Sylvia Plath's Poetry


Azadeh Azad
by Azadeh Azad

American poet Sylvia Plath (1932-1963) was born in Boston, MA. Her father, Otto, died when she was eight. He had been strict with her, and both his authoritarian attitudes and his death drastically defined her relationships and her poems—most notably in her elegiac poem, "Daddy."

After graduating from college in 1955, Sylvia moved to Cambridge, England, on a Fulbright Scholarship. In early 1956, she met the English poet, Ted Hughes and was married to him shortly thereafter.

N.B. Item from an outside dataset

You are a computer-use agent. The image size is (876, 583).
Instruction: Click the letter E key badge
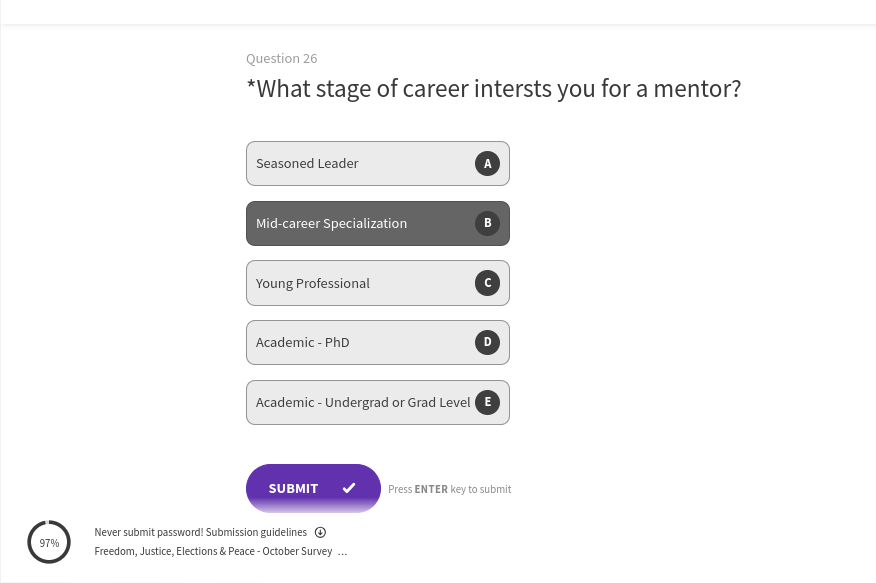(x=487, y=402)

Plath returned to MA in 1957, and began studying with Robert Lowell. Her first collection of poems, Colossus, was published in 1960 in England, and two years later in the USA. She returned to England where she gave birth to the couple's two children in 1960 and 1962.

In 1962, Ted Hughes left Plath for another woman. That winter, in a deep depression, Plath wrote most of the poems that would comprise her most famous book, Ariel.

In 1963, Sylvia published a semi-autobiographical novel, The Bell Jar, under the pseudonym Victoria Lucas. Then, on February 11, 1963, during one of the worst English winters on record, Plath committed suicide using her gas oven.

Plath’s poetry is often associated with the Confessional movement and is singled out for the intense coupling of its violent or disturbed imagery and its playful use of alliteration and rhyme.

The Collected Poems, published posthumously, was the recipient of the 1982 Pulitzer Prize. She was the first poet to win a Pulitzer Prize after death.

In the following videos, Sylvia recites three of her poems, which are amongst my favourites: Daddy, Fever 103, and Lady Lazarus.



Fever 103


Lady Lazarus

And …. Sylvia Plath: the Tormented Poet


more from Azadeh Azad
Azarin Sadegh

My mistake!

by Azarin Sadegh on

Didn't I mention about my ignorance about American poets?..:-)

I had read your facebook poem Daddy (where she says she's a jew) and I missed the real meaning behind mistake, MY MISTAKE!

I am going to read your facebook comment. Thank you so much for the clarification! Azarin

PS: Ah, but the parallel between her suicide and the Jewish tragedy was so temptive..:)


Dear Azarin

by Azadeh.Azad (not verified) on

Sylvia's father was German, but not Jewish. Please read my comment on facebook page.


Azarin Sadegh

My comment on facebook page about Daddy:

by Azarin Sadegh on


So haunting!

A difficult childhood by any definition; Being a Jew in 30's, having a father hated by most people, having a kind of blood cursed by the most humanity. And a difficult teen years; to witness the death of her father and so many killing of people like herself, being emotionally orphan in war times.

Why should we be surprised by the depth of the loneliness in her poem? Why should we be surprised for the way she killed herself?

By gas. By gas. By gas, in an oven.

Thanks Azadeh Jan for posting these wonderful poems!


AmirAshkan Pishroo


by AmirAshkan Pishroo on

You're right when you say, "But there is always this huge thirst for life in any suicidal thoughts." 

This is because humans are driven by two conflicting central desires: the life drive (libido) and the death drive (Thanatos).

The life drives promote survival by avoiding extreme unpleasure and any threat to life, while the death drive functions at the same time toward extreme pleasure, which leads to death: the Nirvana Principle.


Azarin Sadegh

Dear Azadeh,

by Azarin Sadegh on

Dear Azadeh,

Thank you so much for sharing these videos, especially for someone like me who is totally ignorant about the American modern poetry! But these poems are so dark and the 4th video so depressing...

I have always had the most respect for those who choose the full path of their lives,...and their death. But there is always this huge thirst for life in any suicidal thoughts.

Thanks Azadeh!


AmirAshkan Pishroo

without pity, if not without mercy

by AmirAshkan Pishroo on

I got to know her works via Anne Sexton, another confessional poet.

They both took their lives almost in a similar manner, though each death is unique:

Sexton locked herself in her garage, started the engine of her car and committed suicide by carbon monoxide poisoning. Plath placed her head in the oven while the gas was turned on.

They both were without pity, if not without mercy.

Very good post, Azadeh.

Keep keeping on, sister!


Forough comes to mind

by Anonypishi (not verified) on

Thanks for sharing Azadeh. I enjoy her poetry as well. Her style reminds me of Forough Farokhzad. I like the movie Sylvia too.